Modesitt's approach makes each of what should have been a trio of engagingly diverse worlds feel like a stock near-future scenario tweaked with a handful of well-known innovations (like Maglev trains), or unfamiliar names for familiar things (like calling a restaurant a "Victualary"). Despite the class system in Caelaarn (the extent and significance of which is never clearly defined), or the gender dynamics among the Vanir (also vague, apart from some odd gene tweaks), or even the Ruche's more distinctive reliance on a starkly utilitarian, electronic form of communication in their earlier chapters (before they change over to conventional speech), the characters are essentially twenty-first century people in their attitudes and thoughts. All questions of plausibility aside, the results are rather bland.
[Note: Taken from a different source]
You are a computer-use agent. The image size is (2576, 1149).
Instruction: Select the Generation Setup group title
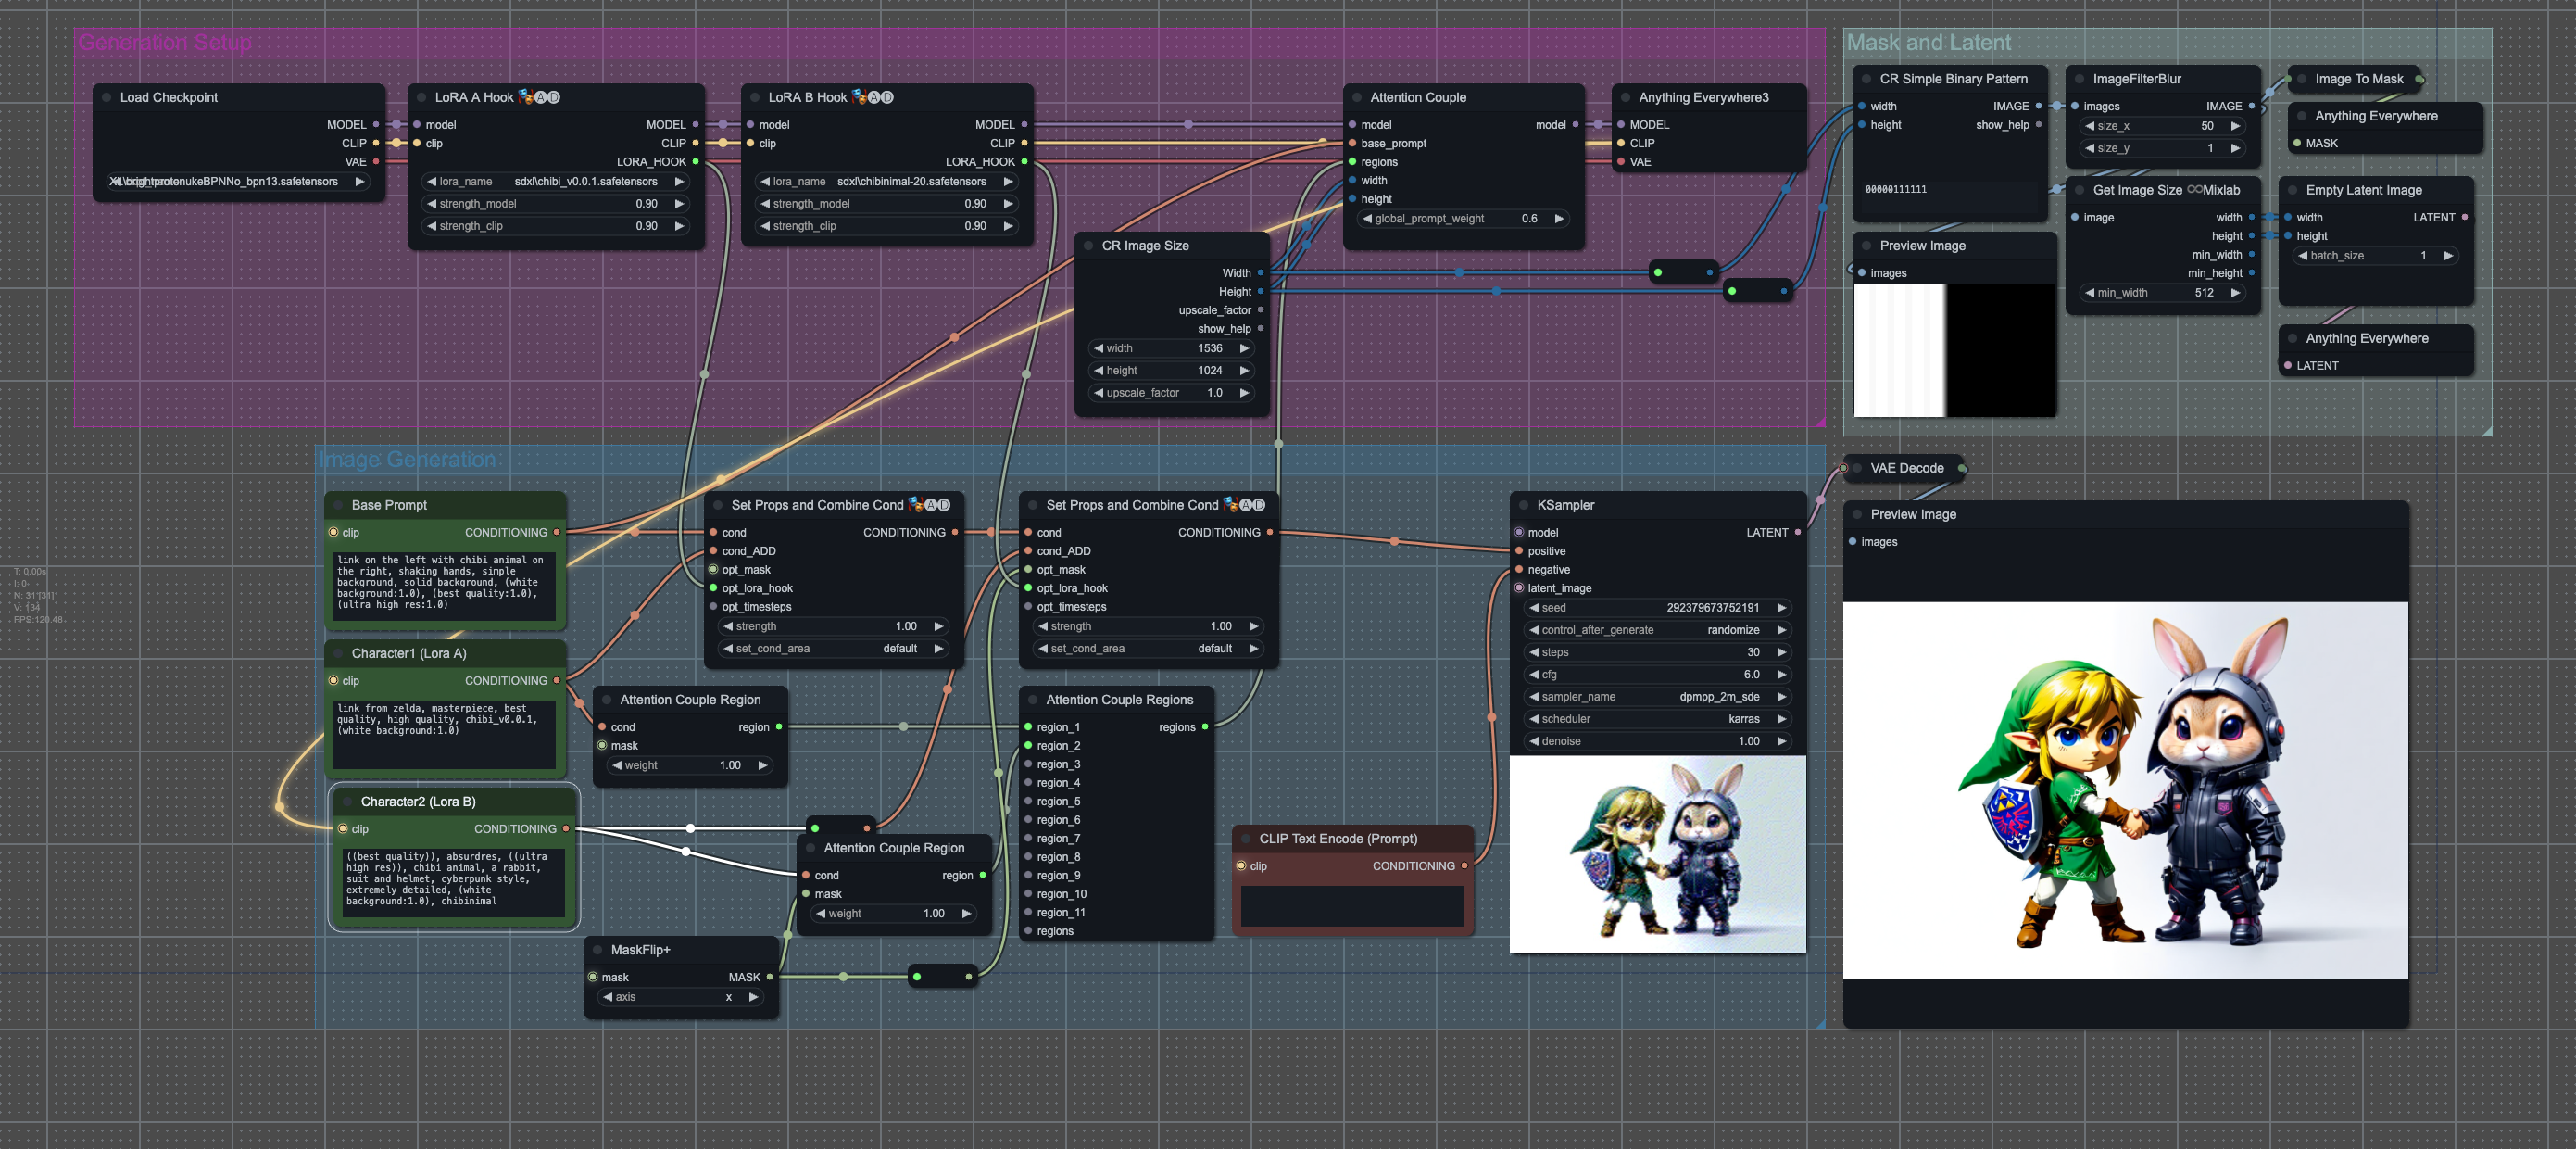point(165,43)
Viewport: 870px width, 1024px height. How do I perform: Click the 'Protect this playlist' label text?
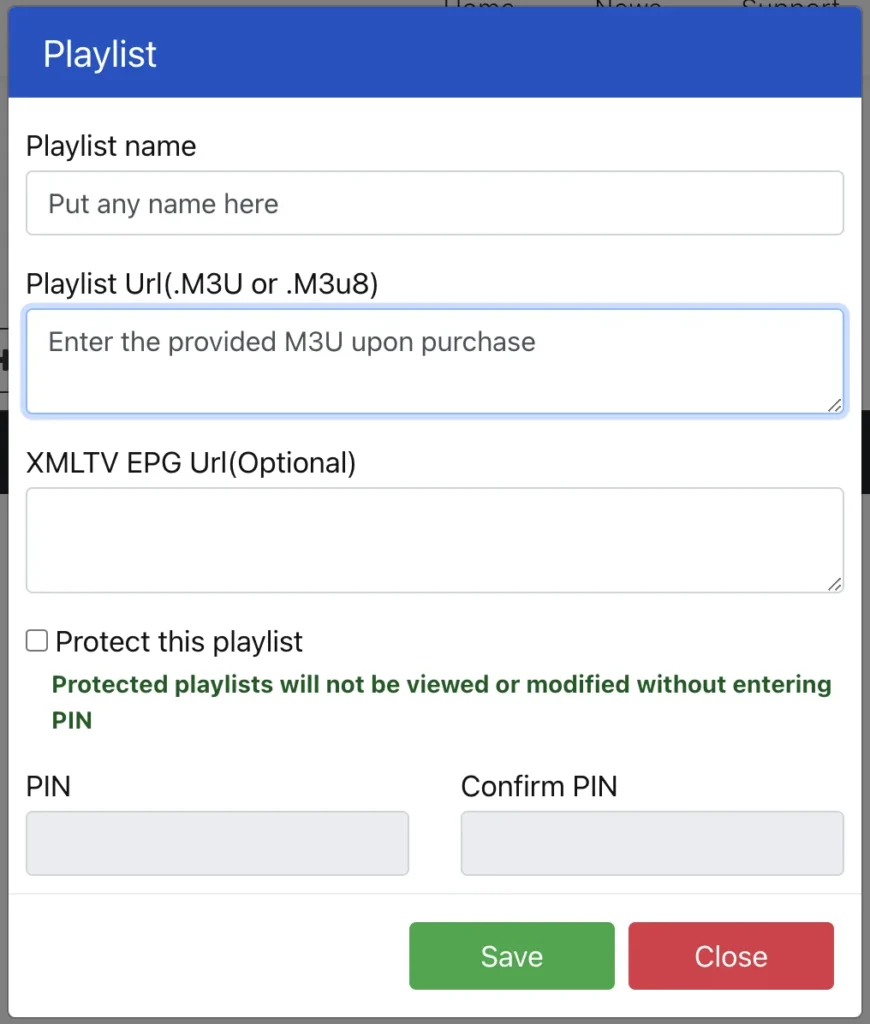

These weaknesses diminish the novel's impact, as do the problems with the course the story itself takes. Moments of genuine tension are few and far between, and again Duhyle's plotline is weakest in this respect. In contrast with the subtle bureaucratic games Maertyn plays with his opponents in the capital, and the dilemmas faced by Eltyn and his isolated associates in turning on their government, the Vanir storyline, in which the government becomes fearful of the Aesyr manipulating of the public through the media, seemed crude and unconvincing. Listening to the characters' complaints, I found myself thinking of historian Martin Van Creveld's quip that "'democracy,' like 'media,' has become an excuse for [military] failure." The shallowness of the Aesyr as a creation (which it seems to me is connected with the shallowness of the world in which they emerged) does not help: they are simply made-to-order fanatics, like many a simplistic depiction of religious fundamentalism springing up in the midst of an apparently rational society, and this makes them the weakest treatment of the theme of the danger of intellectual and cultural rigidity in a time of crisis in the novel.
Despite the connections that eventually emerge between its three storylines, Empress of Eternity reads like three separate novellas spliced together, partly because of the underdevelopment of each of these settings, but also because of the ways the storylines interact with one another. While parallels and contrasts between the three storylines are obvious from the start, it is only after the novel's midpoint that there is even the beginning of interconnection among the plotlines, and a convergence actually affecting the story comes only in the last third or so. Even after this, instead of coming together to make up an epic greater than the sum of its parts, the three stories feel quite small, rather than impressing the reader with their hints of the bigger, still-unrevealed mysteries of the canal.
For all that, Empress remains a brisk read, conceived with a fair amount of intelligence, and at its best moments it was reasonably engaging. However, the book's ideas are more compelling than Modesitt's treatment of them, and little in the ideas themselves is new. This all made for a novel that was not an unpleasant read, but certainly an unsatisfying one. It falls far short of both the epic it seemed to promise, and the classics that have previously traversed this conceptual territory.
Nader Elhefnawy has taught literature at several colleges, including the University of Miami. He reviews and writes about science fiction for several publications, and on his blog, Raritania.